Sir David Wilkie's The Blind Fiddler (1806) exemplifies the genre painting that was antithetical to the Academy-favored classical style of Sir Joshua Reynolds. The image realistically depicts the humble enclosures of a lower-class family's home as they listen to a blind man play his fiddle. Both Sir Joshua Reynolds and the Pre-Raphaelite Brotherhood took issue with Wilkie's image. although Reynolds opposed the elevation of subject matter, the PRB took issue with what they thought was a degradation of technique. The scene might have brought about an emotional response in viewers that functions quite differently than the multi-faceted -- or, as the PRB would have argued, superior -- spiritual and emotional response that the Pre-Raphaelites favored.

Questions

1. Does this image tell a story? Does it seem to have a moral message? What kind of audience would it appeal to?
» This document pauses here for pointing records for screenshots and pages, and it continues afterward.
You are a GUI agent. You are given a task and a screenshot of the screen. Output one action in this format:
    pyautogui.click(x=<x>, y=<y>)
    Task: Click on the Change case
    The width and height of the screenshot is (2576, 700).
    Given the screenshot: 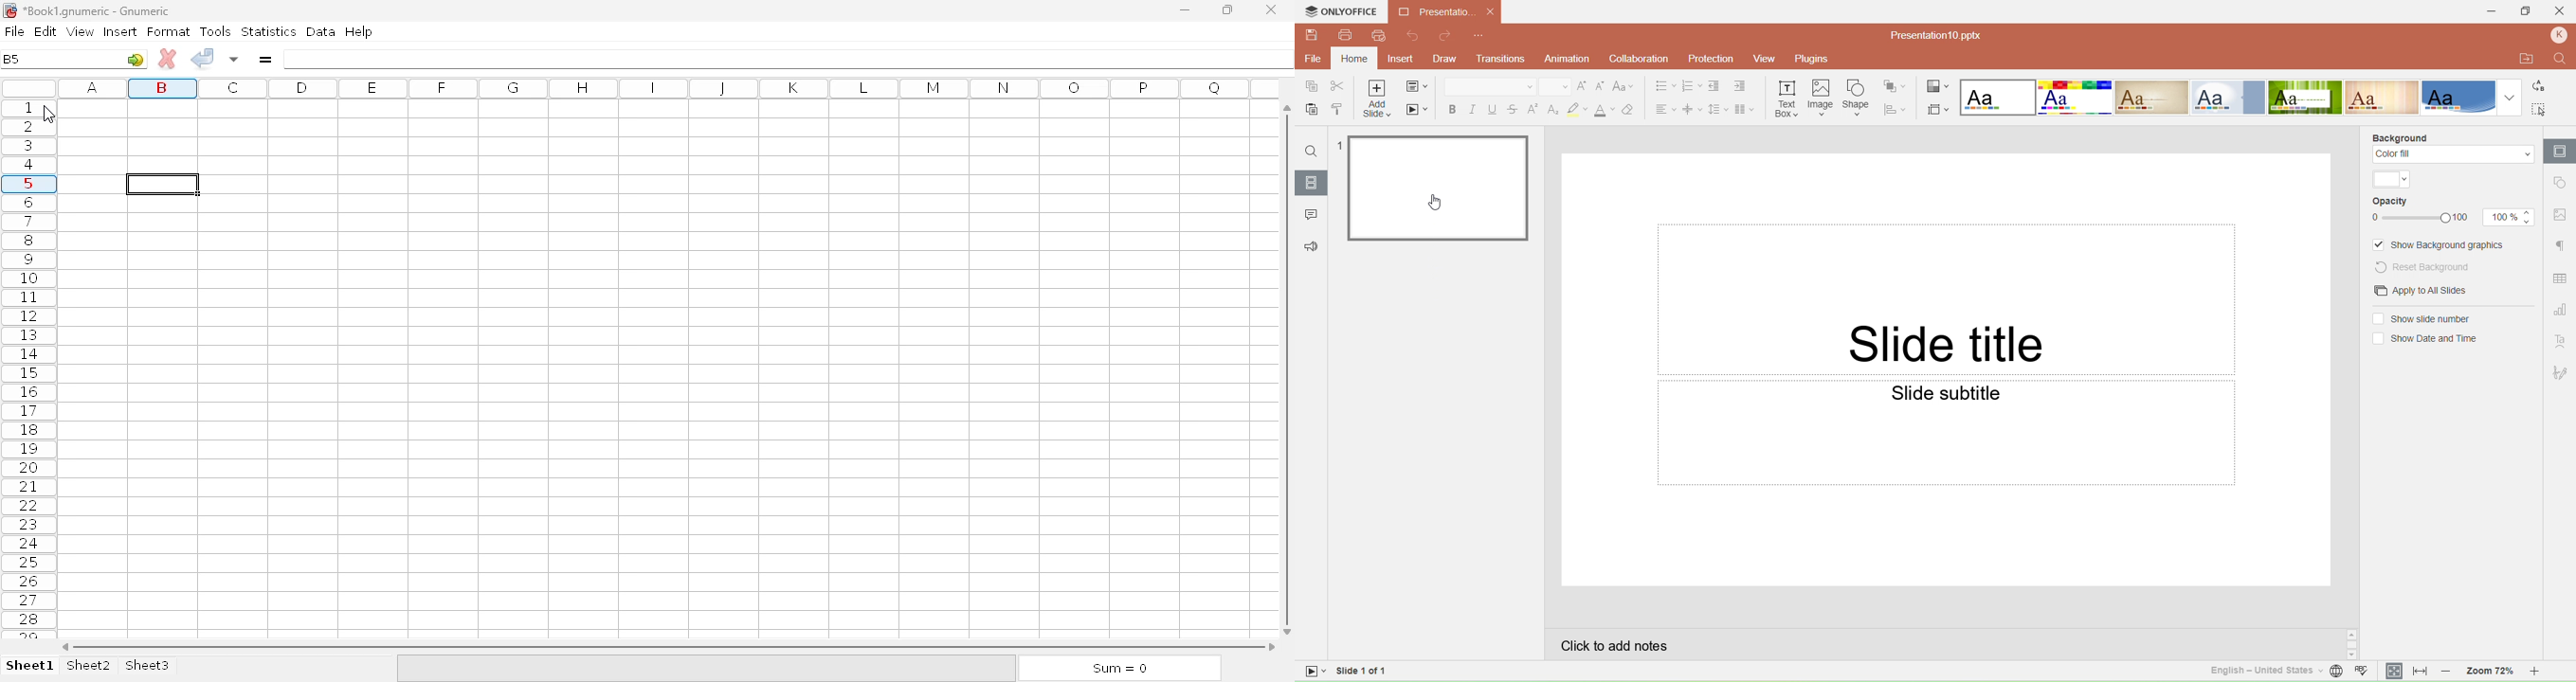 What is the action you would take?
    pyautogui.click(x=1625, y=87)
    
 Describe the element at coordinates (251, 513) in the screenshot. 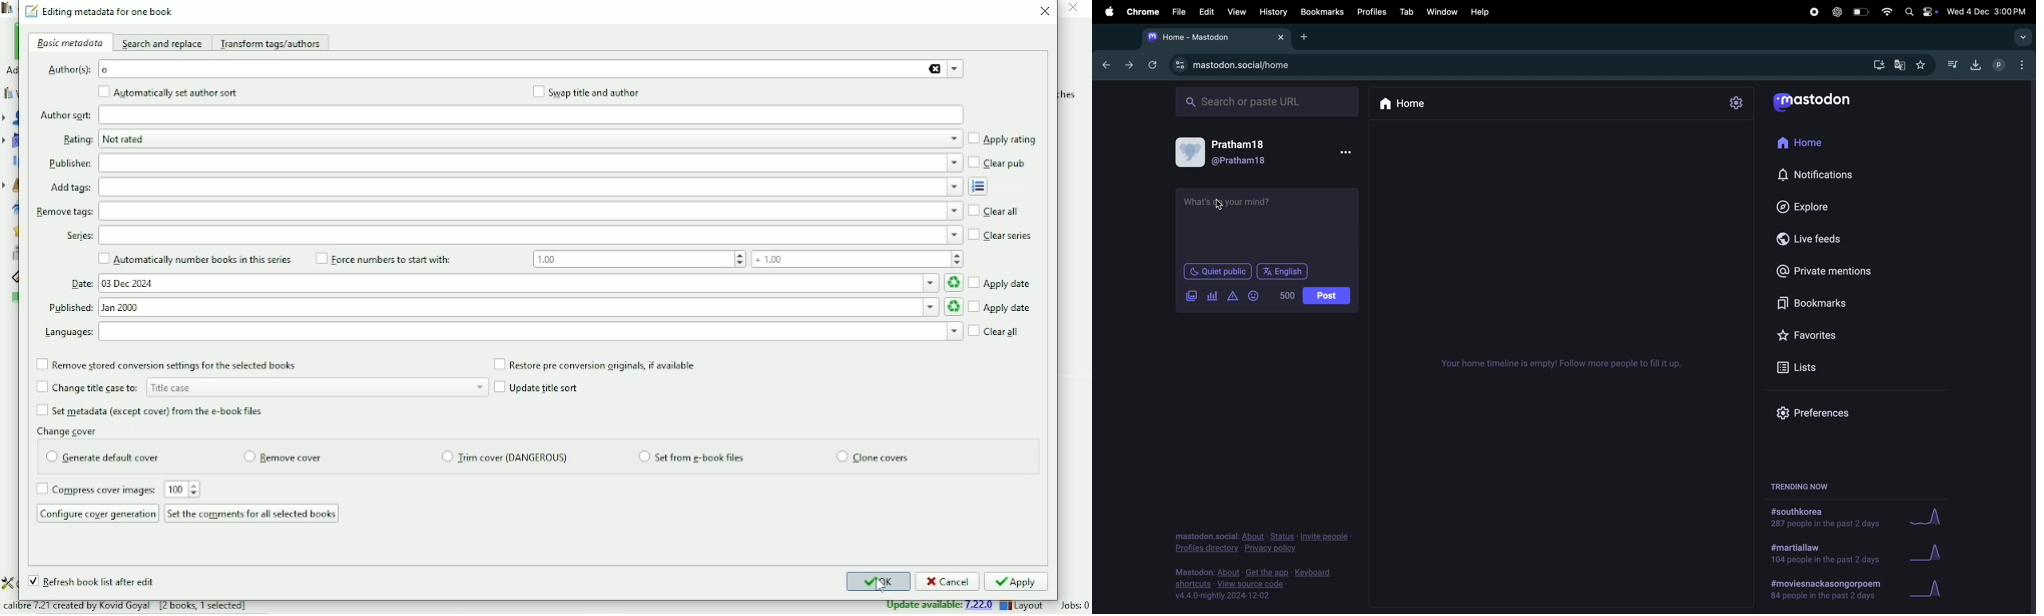

I see `Set the comments for all selected books` at that location.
Would the viewer need any background or religious knowledge to appreciate or understand the image?

2. What kind of emotional response do you think Wilkie's image intends to evoke? How does the image bring about this response? Solely through subject matter?

3. Why is this a genre painting? Why might it be considered sentimental?

4. Why might the Pre-Raphaelites argue that this kind of genre painting was degrading to realism? What did they find inherently more valuable in a simultaneous emotional and spiritual reaction to a painting, brought about by a fusing of religious symbolism and realism?

5. How does light function in this image? Does it create motion? Does it make the image seen any more or less Pre-Raphaelite?